Archive

Tag Archives: Spring-Data

A recent contract I was working on had decided to use Solr to implement full-text search over a product catalogue for an e-commerce platform. Naturally we were approaching development with a TDD-mindset, and were keen to implement both Unit Tests for core business functionality, and also integration tests for for a more end-to-end style of testing. The primary application stack consists of Spring (Core, Data, MVC), MySQL and Solr 4.

Just a slight aside, but for anyone looking to implement full-text search the primary candidates are Solr and ElasticSearch. I won’t discuss the merits of either implementation further as it’s best to evaluate each in respect to your use cases (and here is an excellent resource to help you decide http://solr-vs-elasticsearch.com/

With our chosen frameworks and datastores we found the Unit testing relatively straight-forward, and decided to use JUnit (driven via the Maven surefire plugin), Mockito for mocking external dependencies (persistence layer, API calls etc), and PowerMock for the difficult mocking (for example, mocking static method calls of several reliable-but-decidedly-old-skool dependencies).
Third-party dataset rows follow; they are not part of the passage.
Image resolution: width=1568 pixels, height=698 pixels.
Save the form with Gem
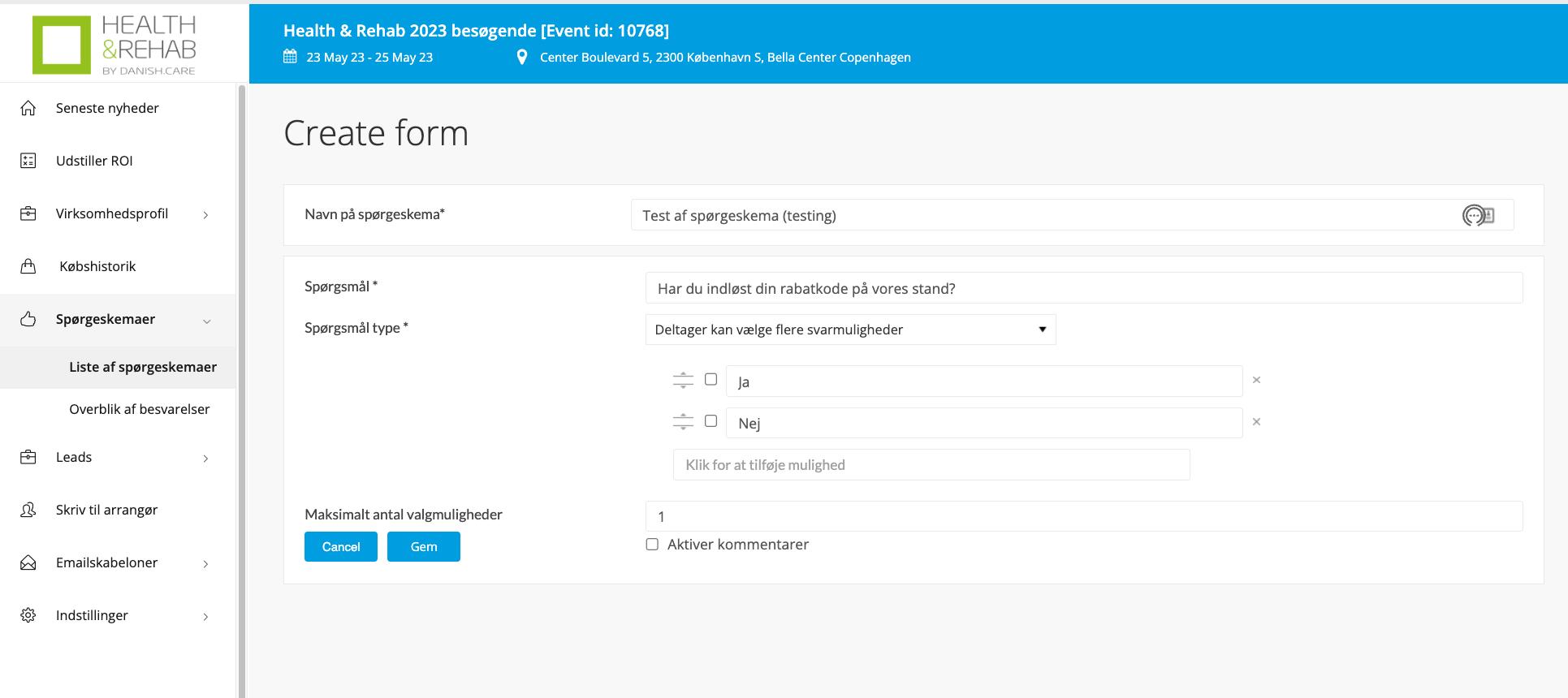point(424,546)
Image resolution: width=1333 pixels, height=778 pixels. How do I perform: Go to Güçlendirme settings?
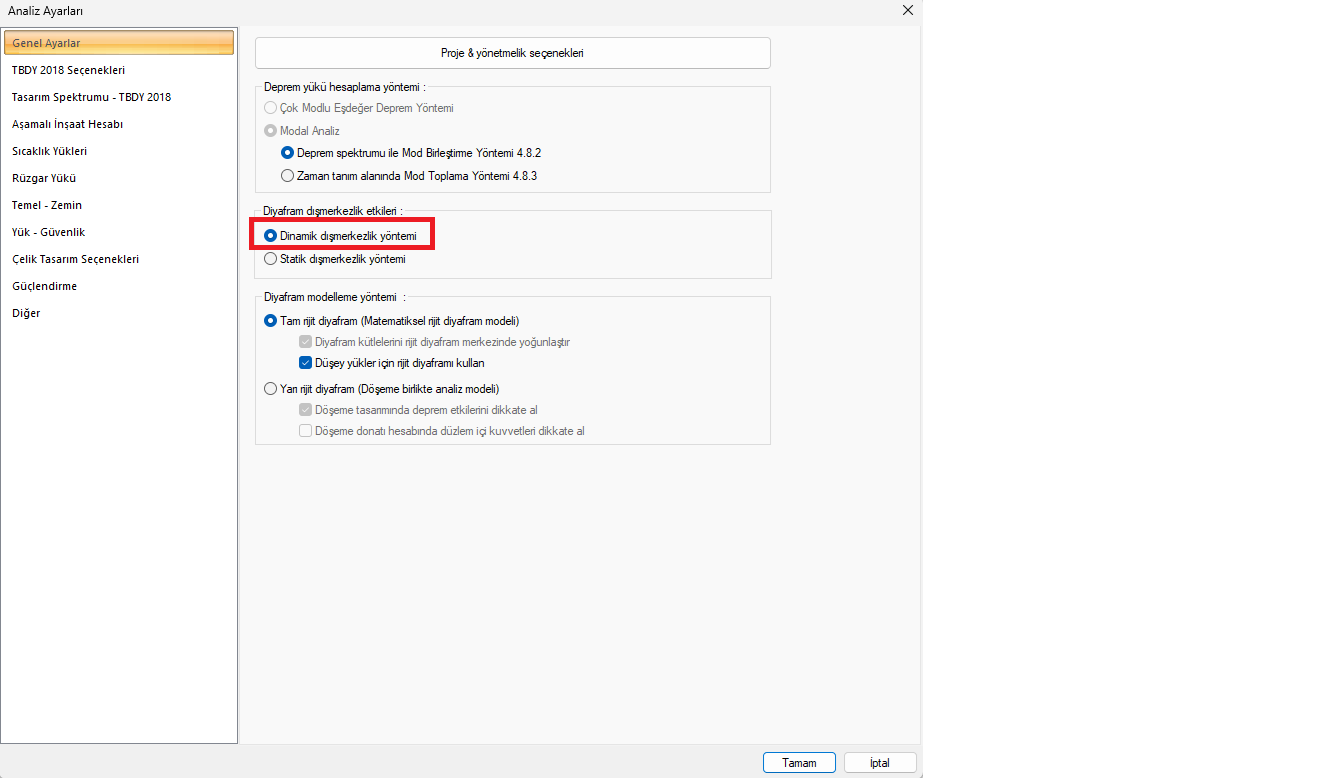[44, 286]
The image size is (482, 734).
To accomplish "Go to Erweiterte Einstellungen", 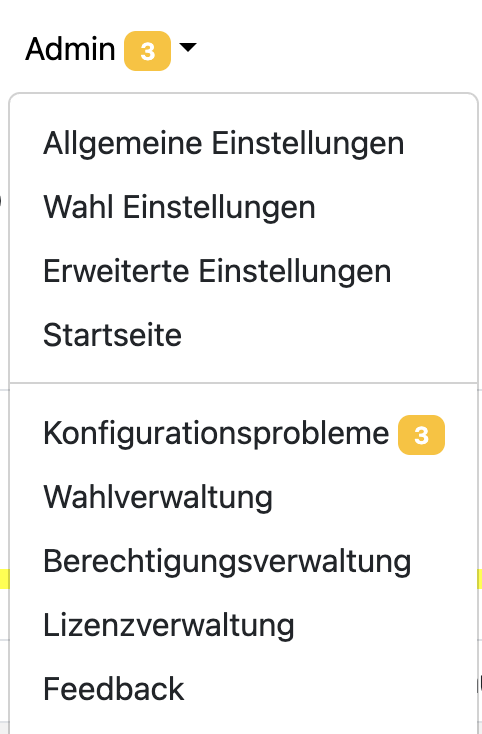I will click(243, 271).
Integration testing was also relatively easy to setup – we chose to again drive tests via JUnit (this time via the failsafe plugin), and use Spring’s @ContextConfiguration and AbstractTransactionalJUnit4SpringContextTests to manage injected sub-components (@Autowires etc) and instantiate various parts of the application for testing, and we also ran an embedded H2 database to allow realistic simulation of a SQL datastore (just an aside, in ~99% of ‘standard’ use cases I have found H2 to behave identically to MySQL, but there are a couple of corner cases to watch out for – this will be another blog post :))
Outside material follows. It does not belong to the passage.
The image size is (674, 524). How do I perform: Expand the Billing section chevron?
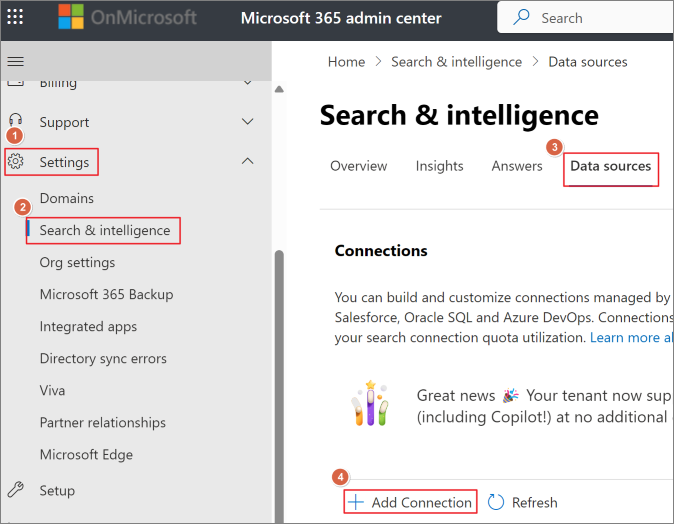[248, 82]
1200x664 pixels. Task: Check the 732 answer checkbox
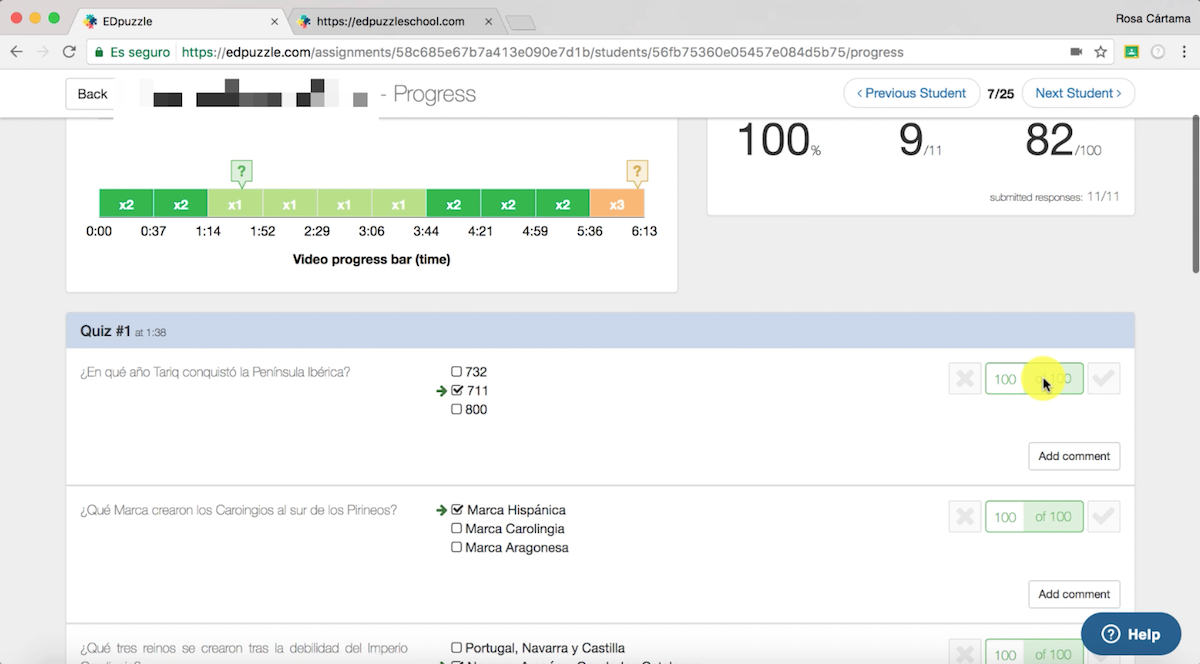(x=457, y=372)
The Problem – How do we run an embedded Solr?

When we first started using Solr 4 we naturally wanted to create integration tests running against this datastore, and we wanted to run this in the same manner as we did with H2 – executing as a light-weight in-memory (embedded) process that we could create, pre-load, and destroy relatively quickly.
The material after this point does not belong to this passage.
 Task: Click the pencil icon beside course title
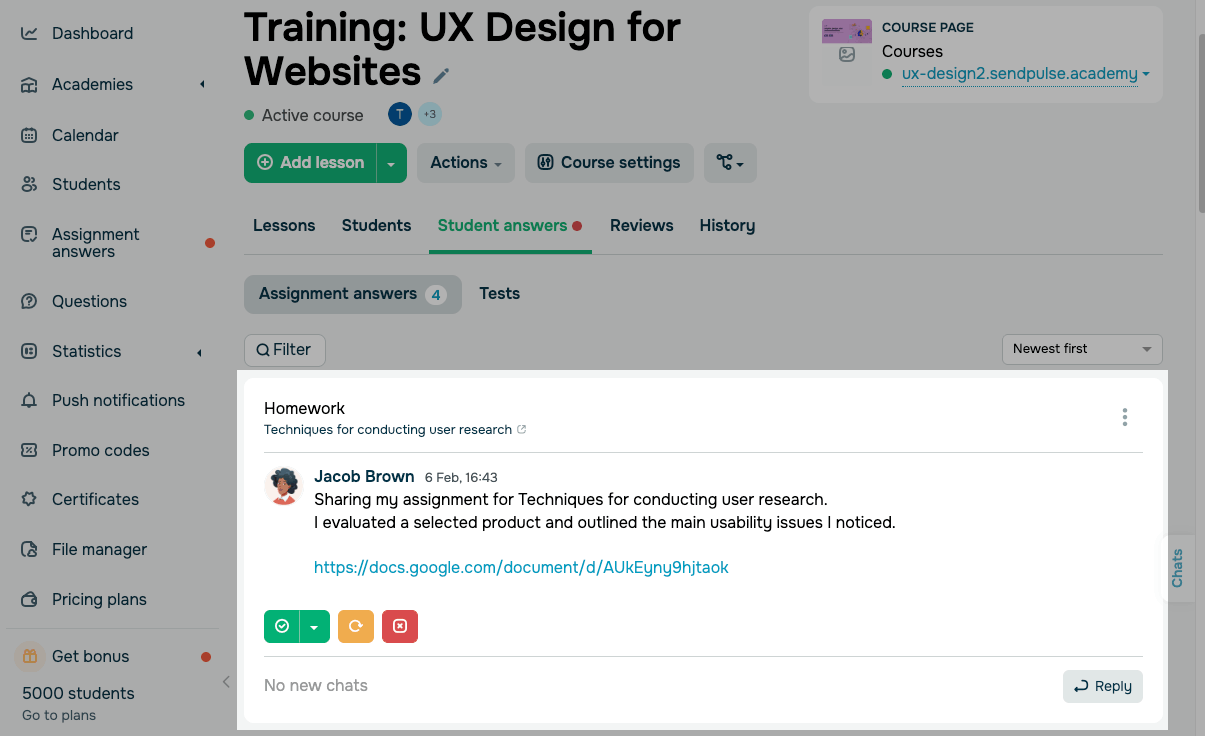441,76
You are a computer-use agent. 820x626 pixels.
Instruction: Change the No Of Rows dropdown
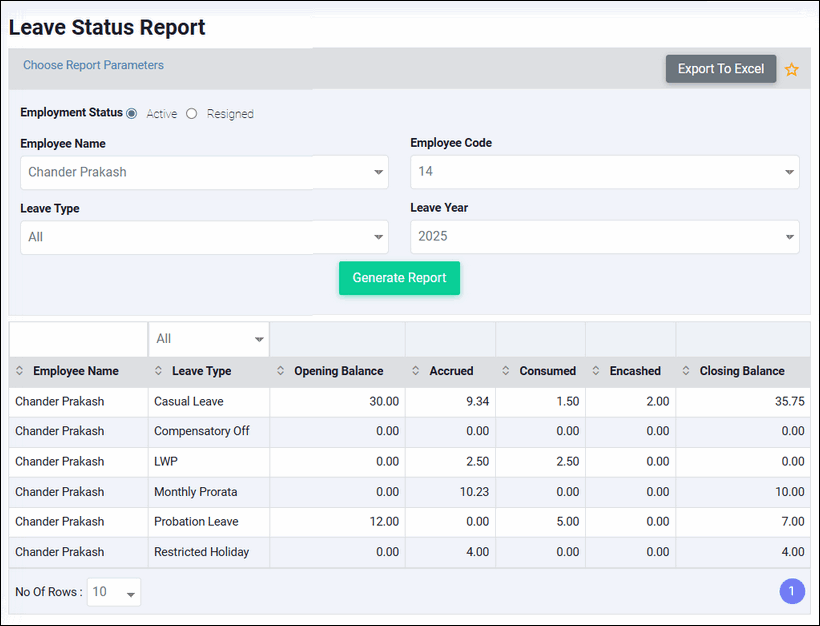tap(114, 592)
We soon found the EmbeddedSolrServer Class distributed within the Solr package, and although useful it didn’t fit in exactly with the way we wanted to design and deploy the Solr communication layer within our Spring application. For production use we wanted to instantiate a SolrServer bean for which we supply the target endpoint on the network (and under the hood this SolrServer bean would actually be instantiated using a custom HttpSolrServer Class). We needed a way to create an ’embedded’ version that implemented the SolrServer interface, but also allowed us to override the Solr config and data directory (to load pre-canned indexes etc)

After a fair bit of searching we stumbled over ZoomInfo’s excellent blog in which they had shared their version of an embedded SolrServer that could easily be exposed as a Spring bean. They called the Class the InProcessSolrServer

We would like to offer many thanks to ZoomInfo for sharing there great work, and this Class provided us with many months of good service. However, with the latest releases of Solr (4.2 +) ZoomInfo’s InProcessSolrServer will no longer compile due to an interface change within the Solr internals.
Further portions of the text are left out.